*Selected excerpt:*

◆ ◆ ◆

Usability testing of a voice interface

As part of a client driven academic project, my team and I conducted usability tests of a voice user interface. We presented our findings and redesign recommendations to our client stakeholders – an esteemed insurance company based out of Boston, Massachusettes.

When the conventional testing methods proved ineffective for testing a voice interface, we came up with a new testing methodology called Voice Visualization and Retrospective Walkthrough.

My team and I have presented our new methodology at the UXPA Boston, 2018.


Location: Bentley University, Waltham, Massachusetts

Duration: 3 months


My Testing and Assessment course team (Anderson Blanton, Amanda Holmes, Cameron Cross and I) were consultants to an esteemed insurance company that has recently established a presence on the Alexa Skill platform, accessible through Amazon Echo devices.

We were assigned to conduct individual expert reviews and usability tests of the First Notice of Loss (FNOL) process via Alexa Skill to determine the current usability of the application. My team worked very closely with the heads of the UX Design and Development teams at the insurance company to test the efficacy and gain first impressions of their newly designed interaction on a voice user interface.



A few meetings with the clients helped us understand their business goals and expectations for the review. We aligned these with general usability goals and voice interface industry best practices to design a set of heuristics to test the product against.


Each of us performed a heuristic review of the interaction, analyzed each other’s individual findings to minimize evaluator bias and collected them in a cohesive report. We used this report to triangulate results from the usability study and present recommendations to our client.

◆ ◆ ◆

*Given data:*
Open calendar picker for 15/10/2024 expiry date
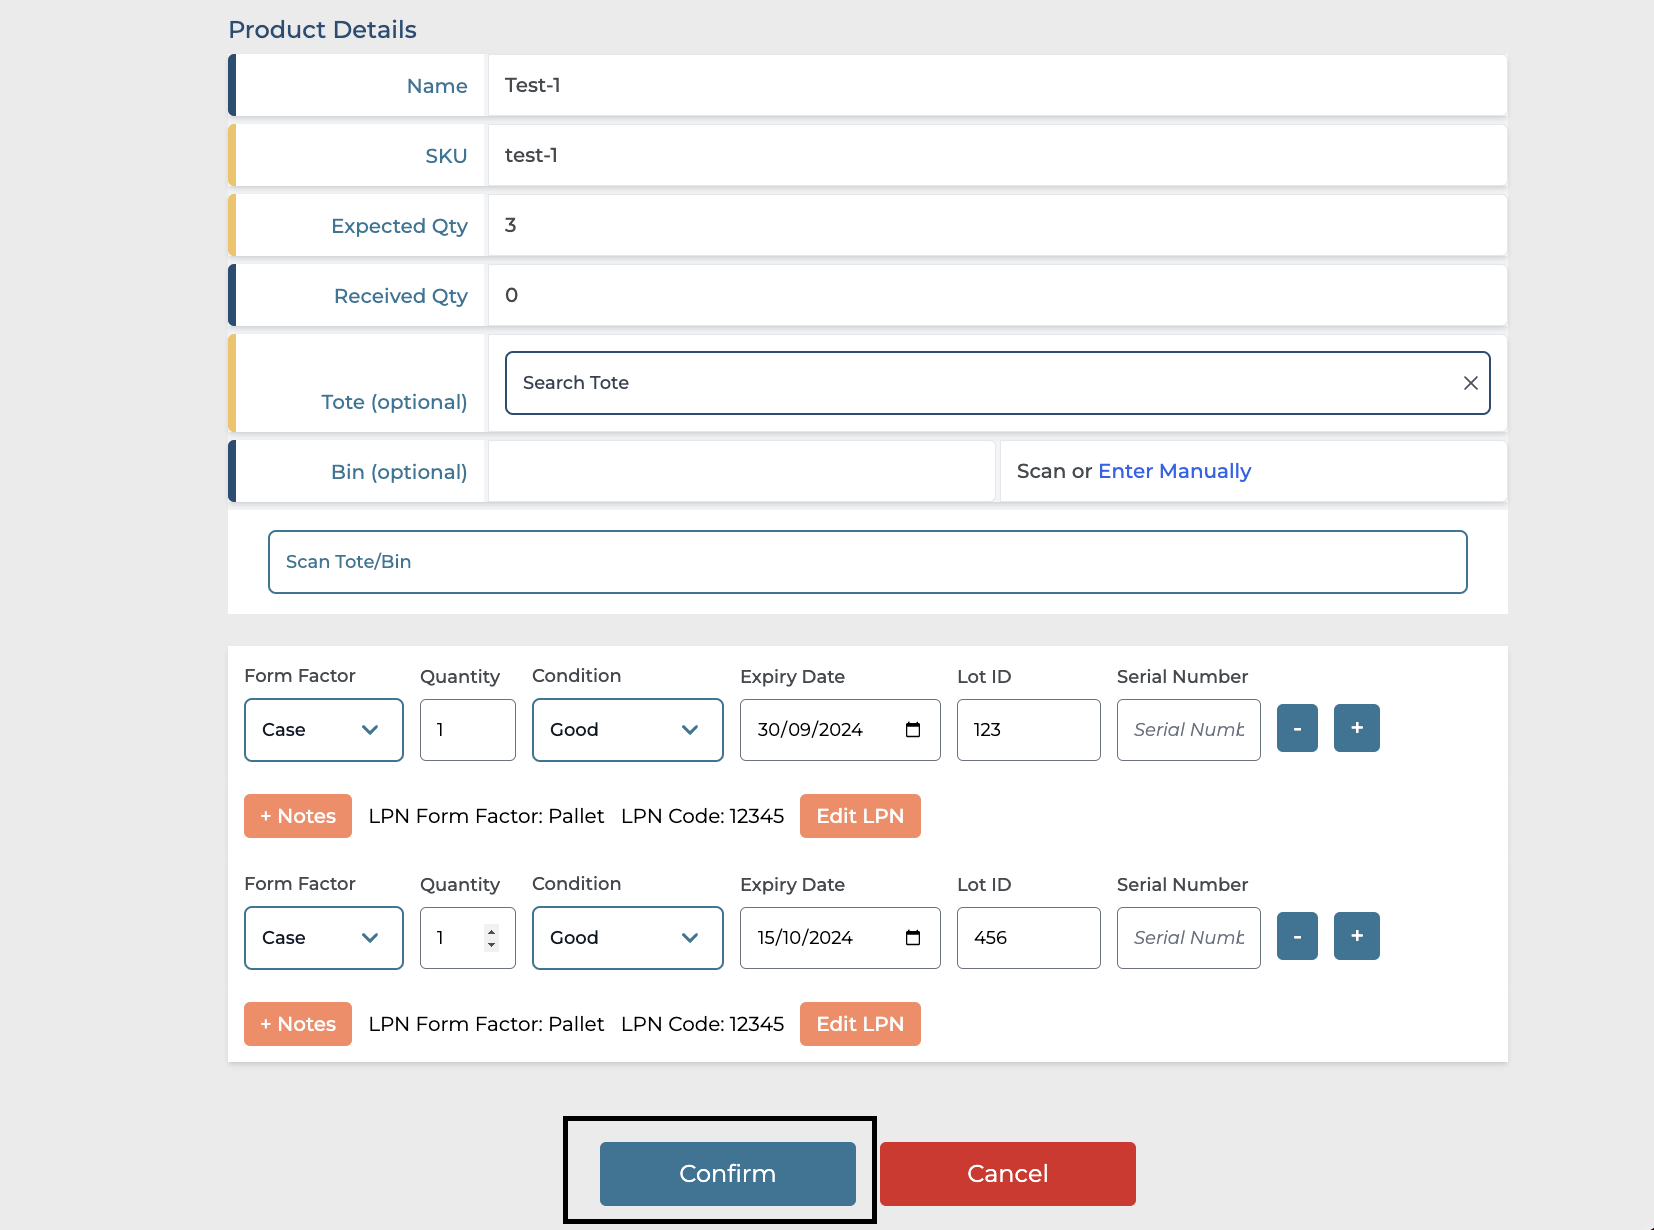The width and height of the screenshot is (1654, 1230). [912, 938]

◆ ◆ ◆

Revise the voice interface write-up above by restating everything from "As part of a" down to "of Boston, Massachusettes.", with "university project" in place of "academic project".

As part of a client driven university project, my team and I conducted usability tests of a voice user interface. We presented our findings and redesign recommendations to our client stakeholders – an esteemed insurance company based out of Boston, Massachusettes.